[TASK DESCRIPTION] Could the lines from the line bearing "Click the crossed-out" to the end of the records below be copied exactly, with the pictures left out and no other lines added?

Stored records:

.....

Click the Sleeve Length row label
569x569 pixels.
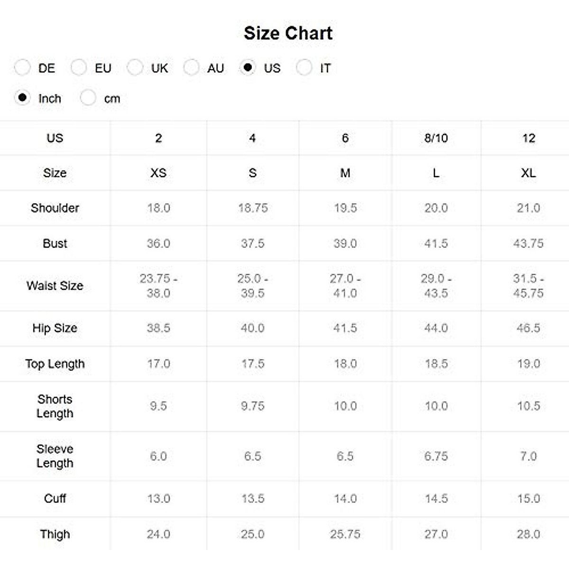pyautogui.click(x=55, y=456)
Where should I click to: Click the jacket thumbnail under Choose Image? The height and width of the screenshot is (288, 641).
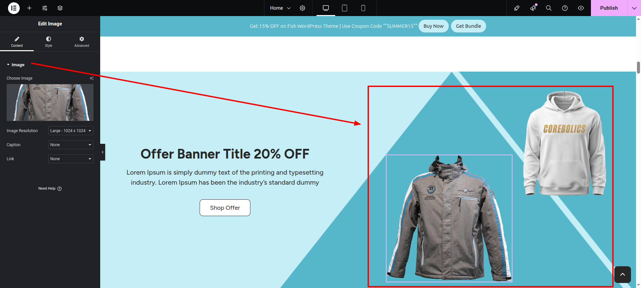tap(50, 102)
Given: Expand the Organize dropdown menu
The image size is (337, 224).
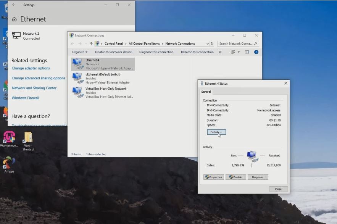Looking at the screenshot, I should pos(79,52).
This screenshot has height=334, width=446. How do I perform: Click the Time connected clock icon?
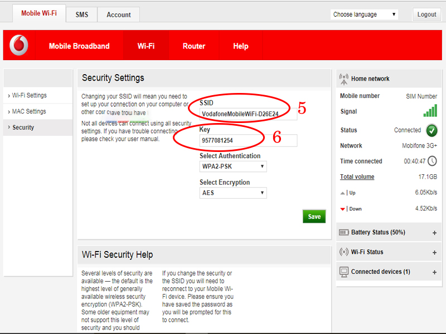[432, 161]
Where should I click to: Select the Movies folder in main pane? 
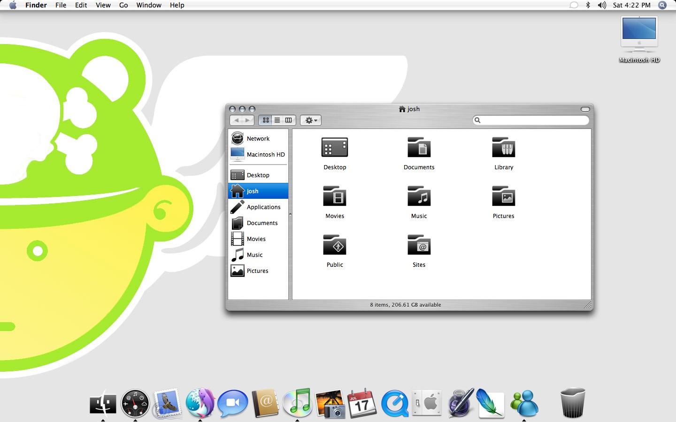pyautogui.click(x=335, y=197)
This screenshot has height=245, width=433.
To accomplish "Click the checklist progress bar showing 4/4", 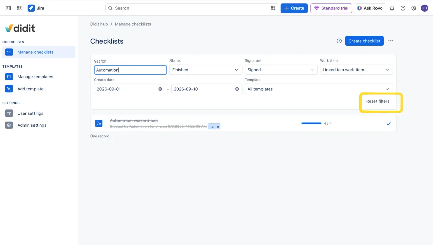I will [x=311, y=123].
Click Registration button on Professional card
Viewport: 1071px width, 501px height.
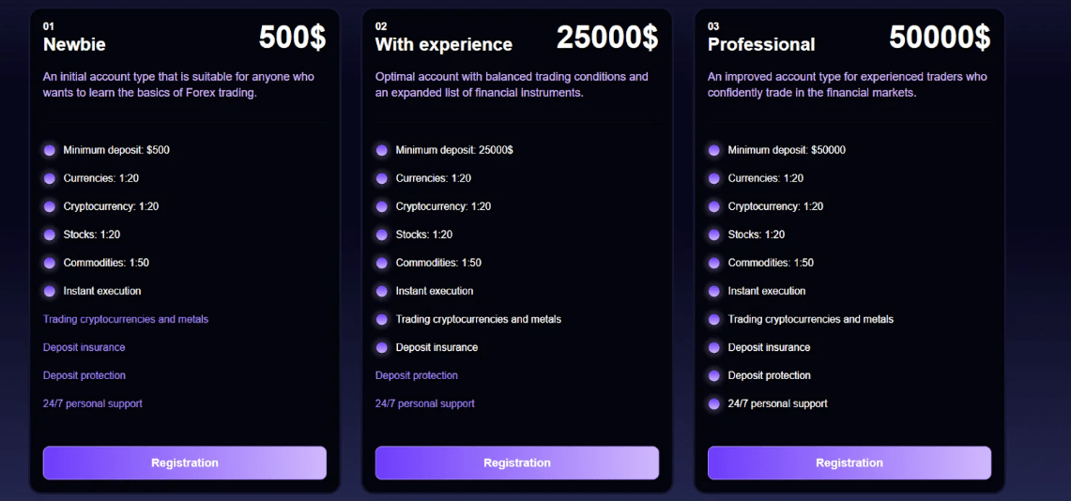849,463
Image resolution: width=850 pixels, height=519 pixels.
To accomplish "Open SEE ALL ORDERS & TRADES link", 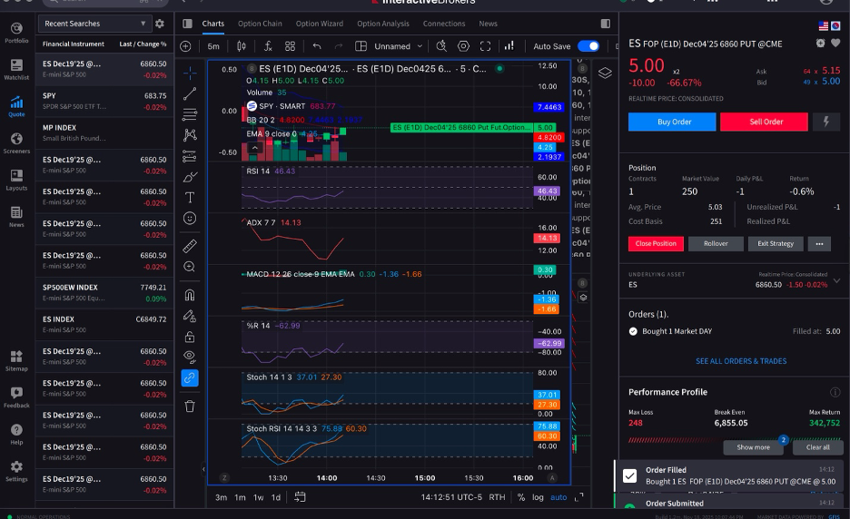I will coord(741,361).
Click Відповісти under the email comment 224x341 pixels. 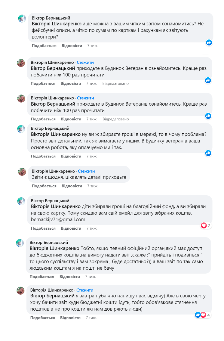[x=71, y=228]
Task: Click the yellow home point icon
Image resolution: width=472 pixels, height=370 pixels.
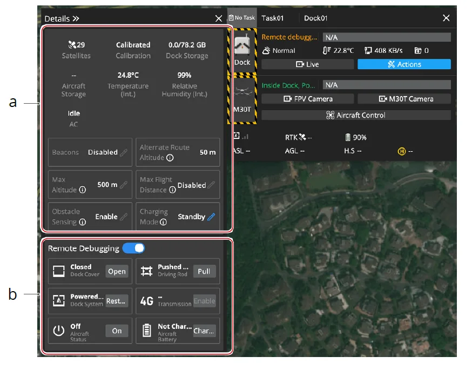Action: coord(403,151)
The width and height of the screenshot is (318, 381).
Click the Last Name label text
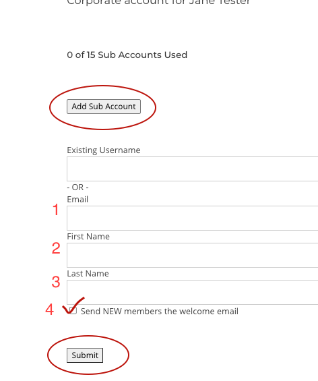88,274
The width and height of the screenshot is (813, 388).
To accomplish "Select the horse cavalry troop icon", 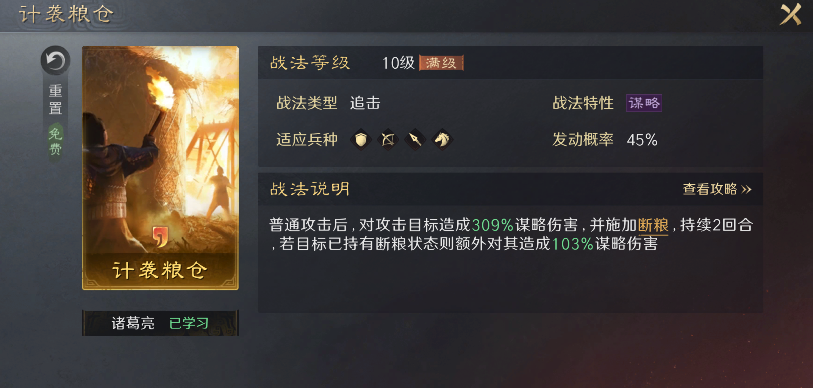I will [x=442, y=140].
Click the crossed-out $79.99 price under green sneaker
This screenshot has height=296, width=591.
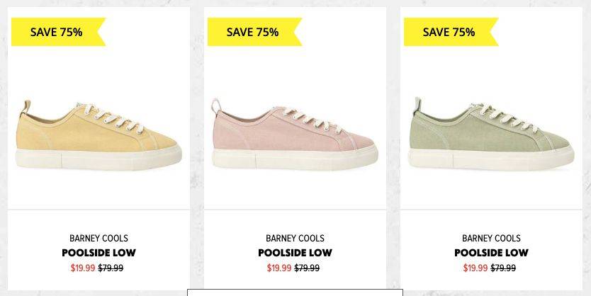tap(504, 268)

.....

[RESPONSE AREA]
Click the crossed-out $79.99 price under green sneaker
This screenshot has height=296, width=591.
tap(504, 268)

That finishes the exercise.